Crying for Help
In today’s lesson scripture is one possible answer to why the conquest of Canaan was to be so unrelenting and total. The people who were not exiled or killed, but who were instead allowed to stay on as conquered people serving the Israelites, continued to worship their gods. Now these people were established and had cultivated the land – something that the people of Israel, who were nomadic shepherds, had to learn. Unfortunately they not only learned techniques of cultivation of crops such as wheat, olives and grapes – they also learned to worship the gods of the conquered people. Much of these worship practrices were in fact tied to times of planting and harvest and were specifically meant to propitiate the gods’ favor on the success of their crops.
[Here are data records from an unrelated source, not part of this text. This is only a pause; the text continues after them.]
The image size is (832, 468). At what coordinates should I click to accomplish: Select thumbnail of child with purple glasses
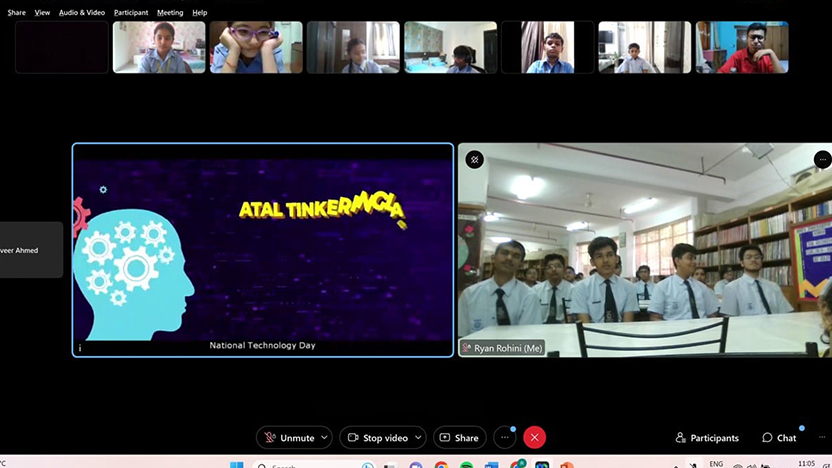pos(256,47)
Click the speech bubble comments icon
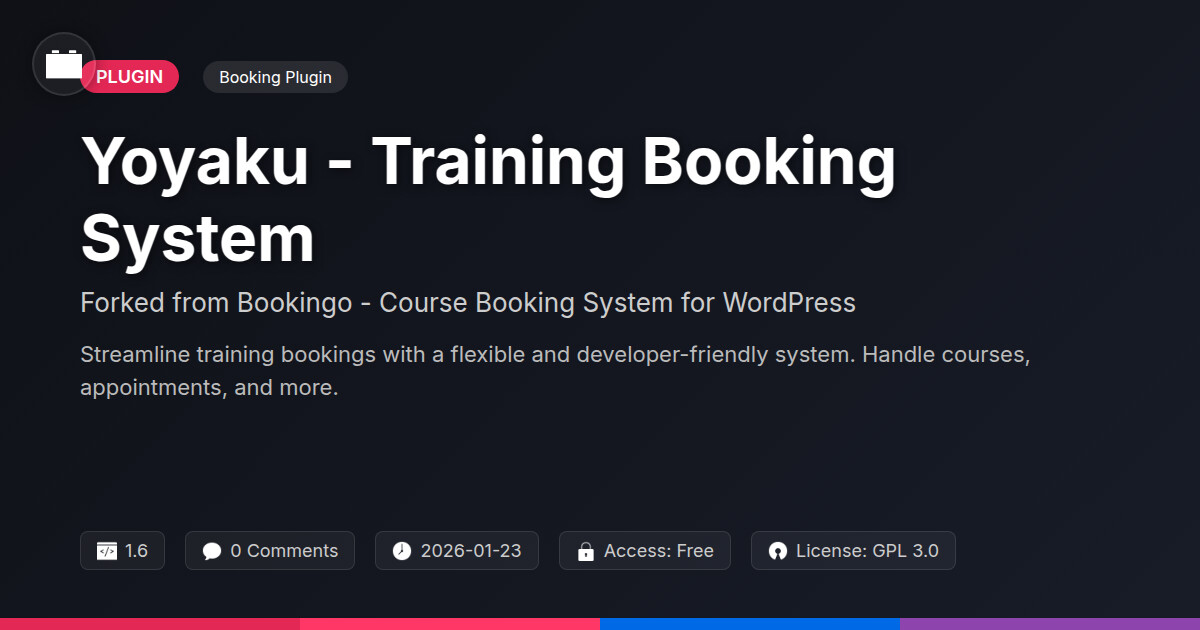 212,551
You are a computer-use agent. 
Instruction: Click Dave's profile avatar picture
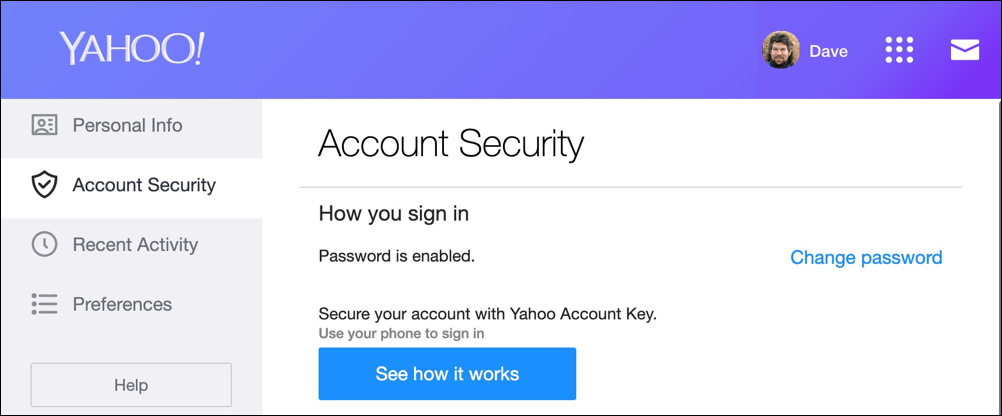[x=780, y=50]
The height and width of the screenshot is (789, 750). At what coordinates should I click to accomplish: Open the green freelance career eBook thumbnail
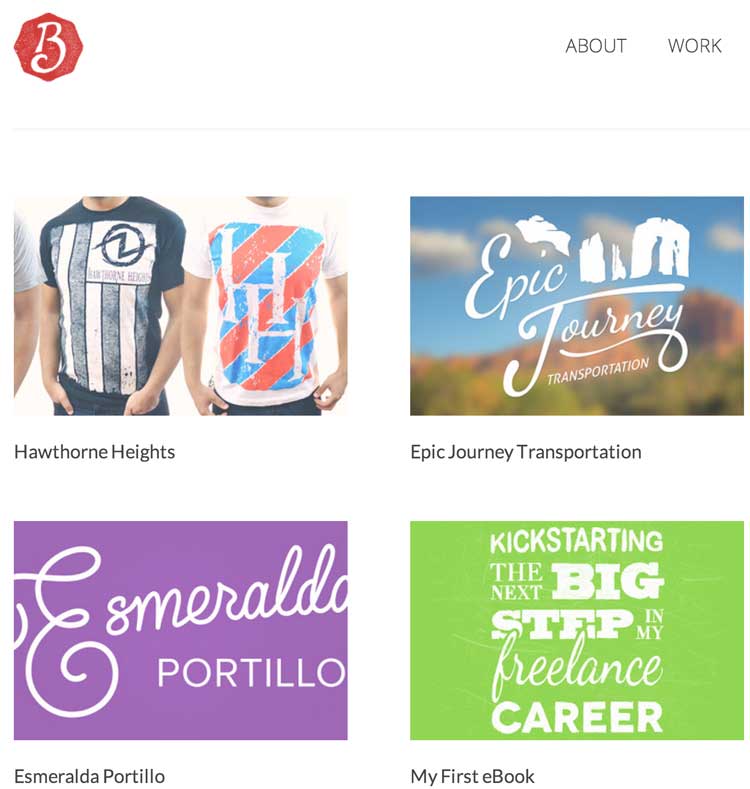[x=577, y=630]
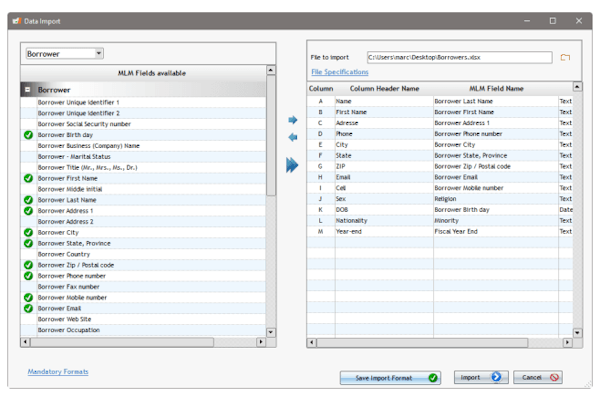
Task: Collapse the Borrower group in fields list
Action: point(28,90)
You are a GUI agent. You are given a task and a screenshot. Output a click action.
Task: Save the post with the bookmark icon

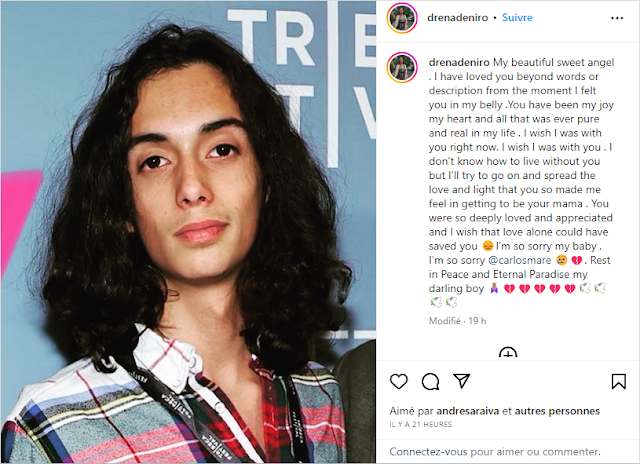tap(618, 382)
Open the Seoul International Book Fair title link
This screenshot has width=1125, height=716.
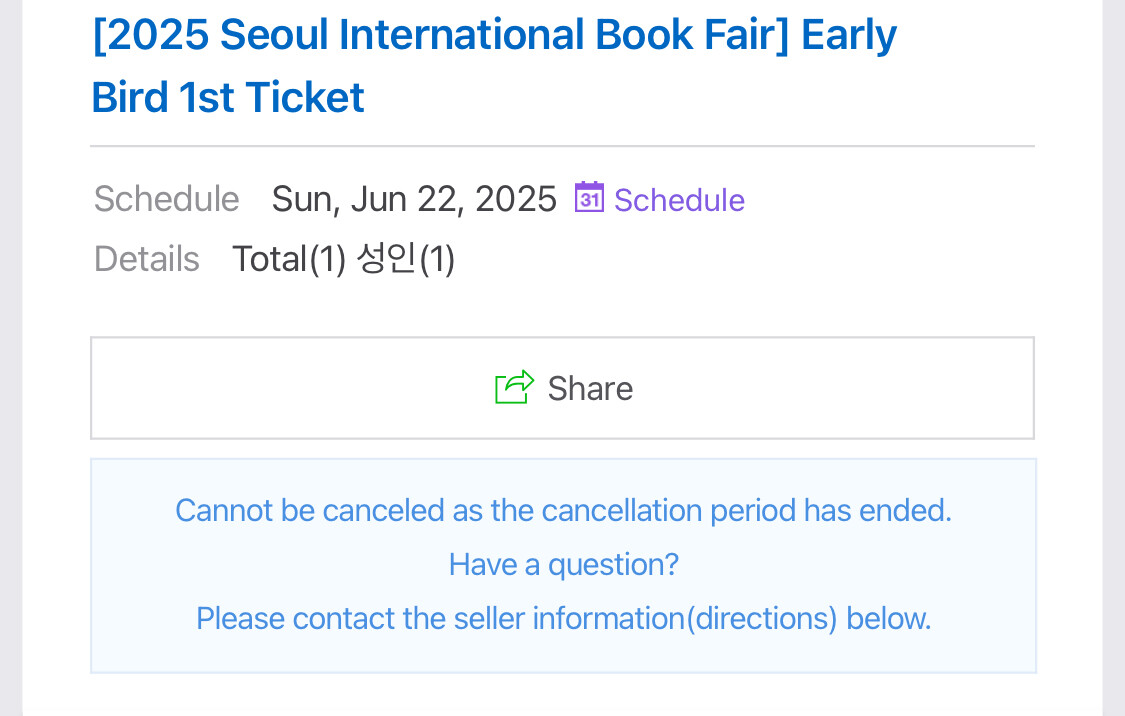494,36
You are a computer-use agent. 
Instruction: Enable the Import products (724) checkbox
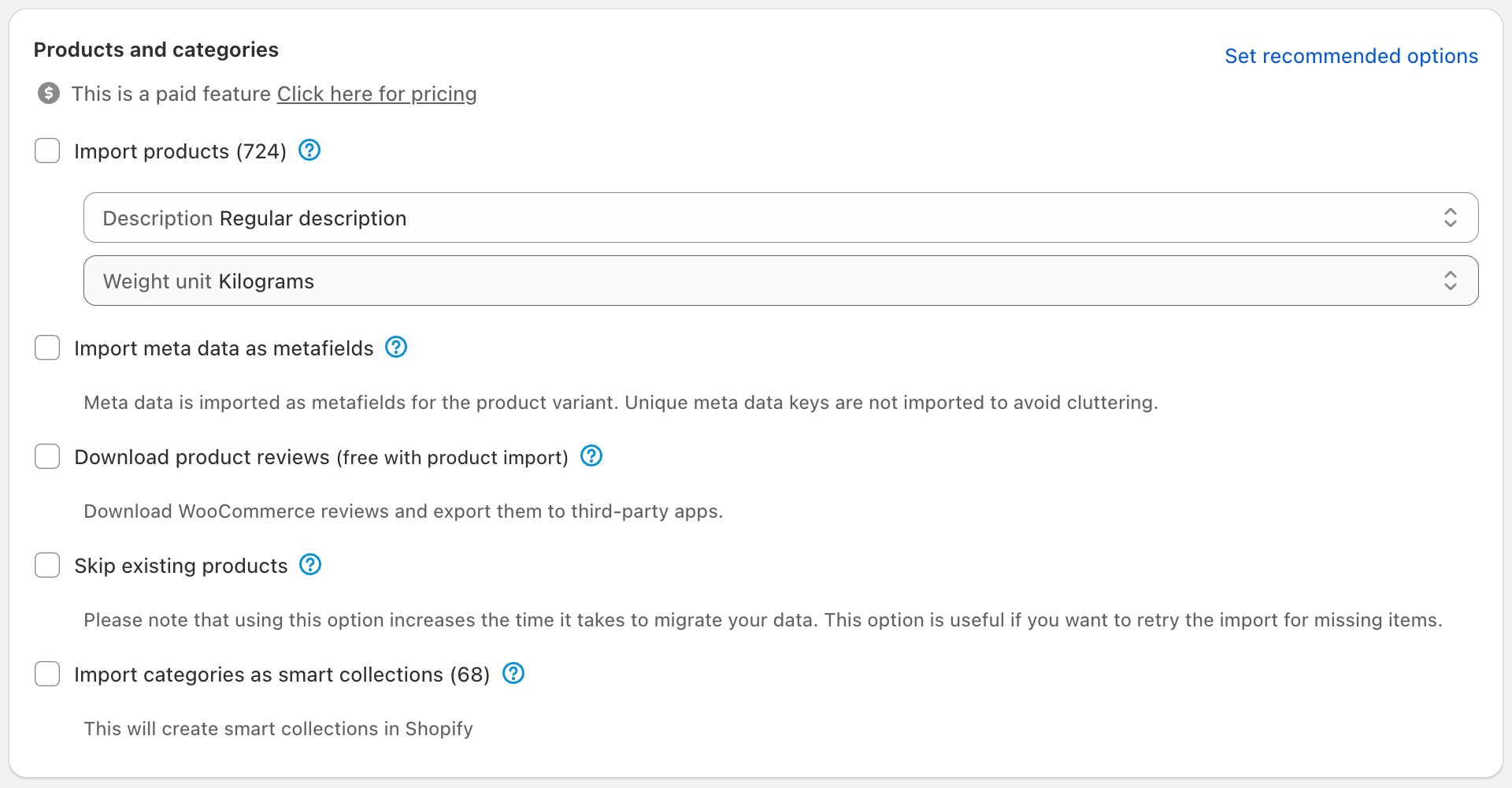[47, 151]
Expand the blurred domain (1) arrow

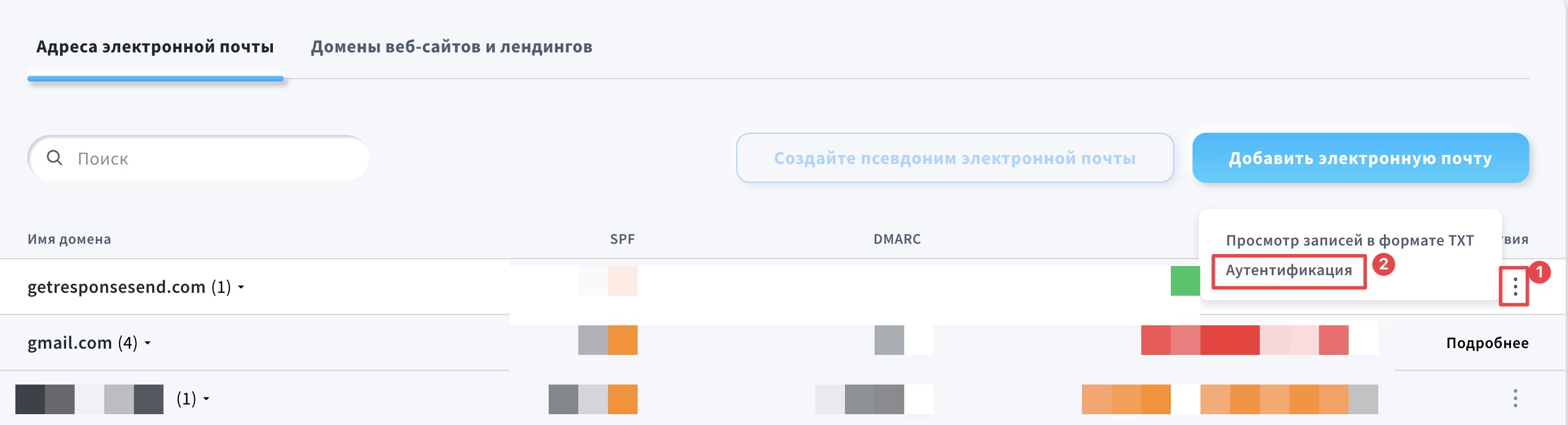click(x=206, y=399)
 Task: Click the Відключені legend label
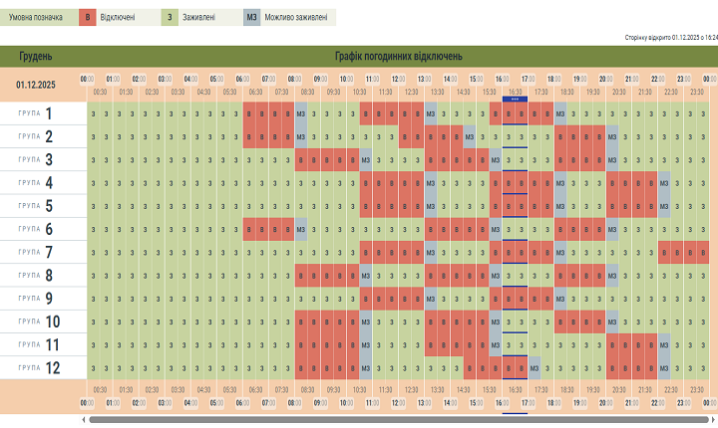coord(118,17)
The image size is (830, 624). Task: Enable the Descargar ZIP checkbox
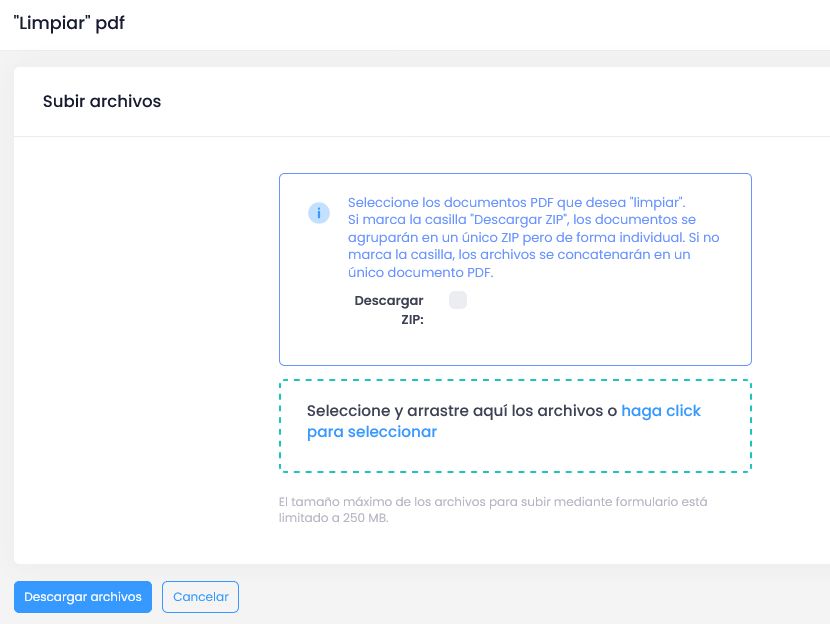pyautogui.click(x=458, y=300)
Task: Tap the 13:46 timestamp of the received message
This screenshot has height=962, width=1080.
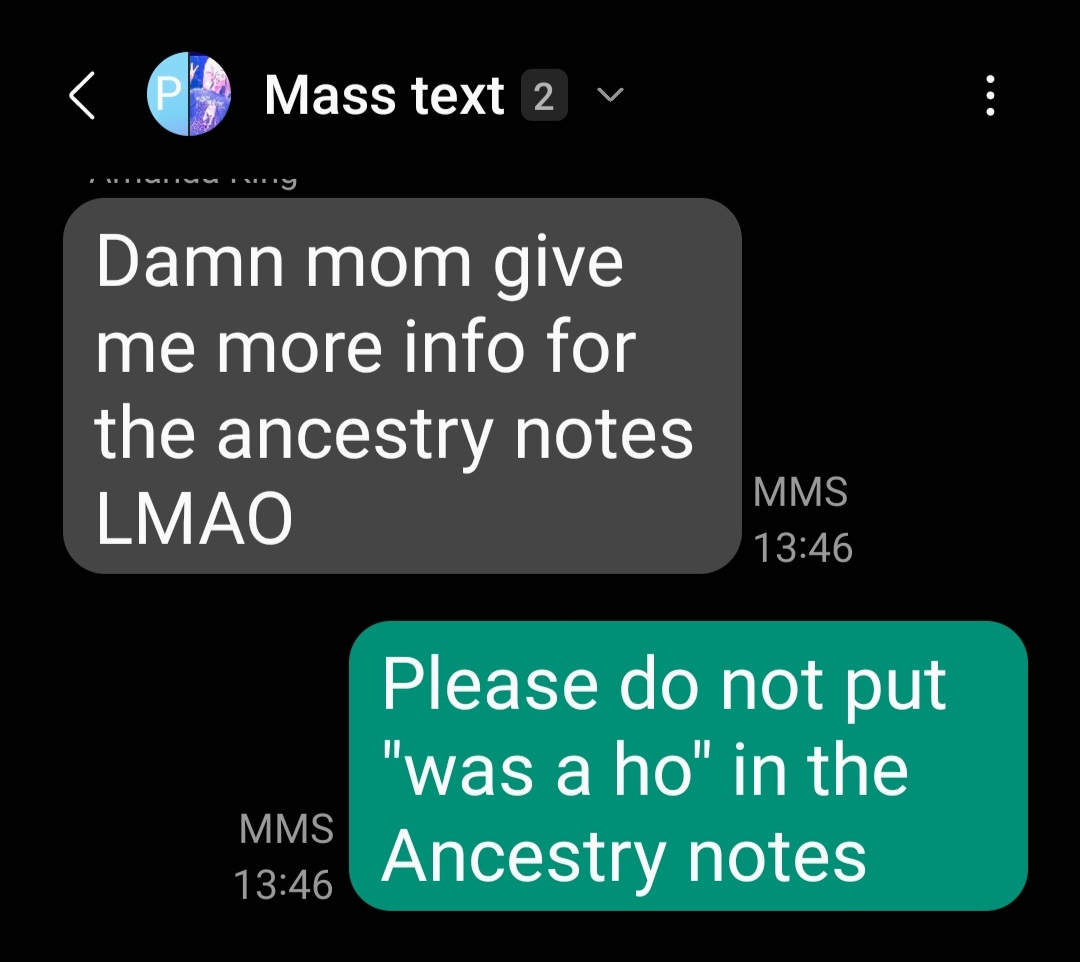Action: (x=803, y=548)
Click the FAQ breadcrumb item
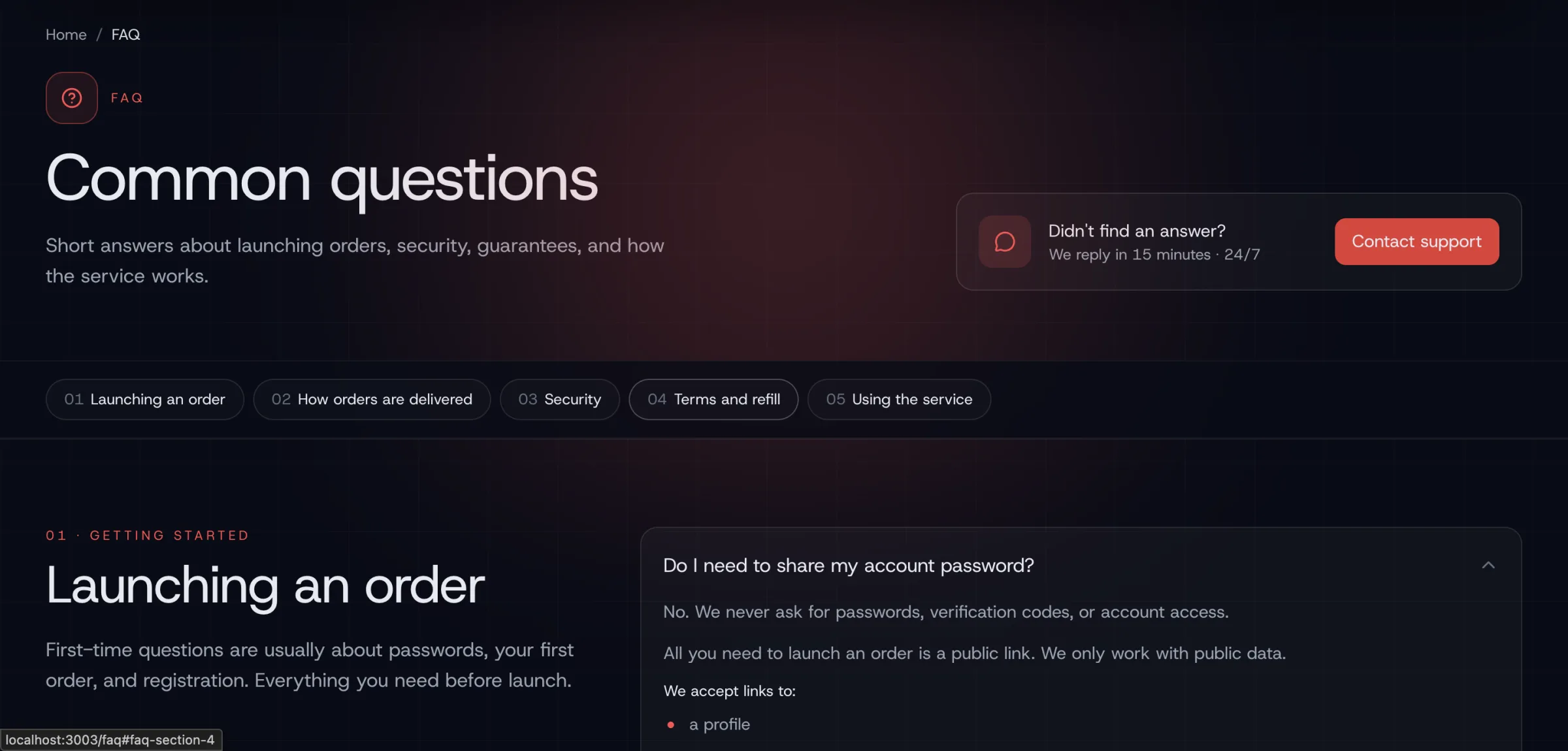This screenshot has width=1568, height=751. point(125,35)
And so there were consequences:
4 They would encamp against them and destroy the produce of the land, as far as the neighborhood of Gaza, and leave no sustenance in Israel, and no sheep or ox or donkey.
5 For they and their livestock would come up, and they would even bring their tents, as thick as locusts; neither they nor their camels could be counted; so they wasted the land as they came in.
6 Thus Israel was greatly impoverished because of Midian; and the Israelites cried out to the Lord for help.
7 When the Israelites cried to the Lord on account of the Midianites,
8 the Lord sent a prophet to the Israelites; and he said to them, “Thus says the Lord, the God of Israel: I led you up from Egypt, and brought you out of the house of slavery;
9 and I delivered you from the hand of the Egyptians, and from the hand of all who oppressed you, and drove them out before you, and gave you their land;
10 and I said to you, ‘I am the Lord your God; you shall not pay reverence to the gods of the Amorites, in whose land you live.’ But you have not given heed to my voice.” Judges 6:4-10 (NRSV)
Today’s scripture describes the consequences the people of God were suffering and then tells of God explaining to the people – through an unnamed prophet – why this was so: a process that was to repeated over and over in the course of Israel’s history.
Why is it that we study these lessons – we even learn them first hand (consequences follow behavior) and yet still find it so hard to walk in the way of God?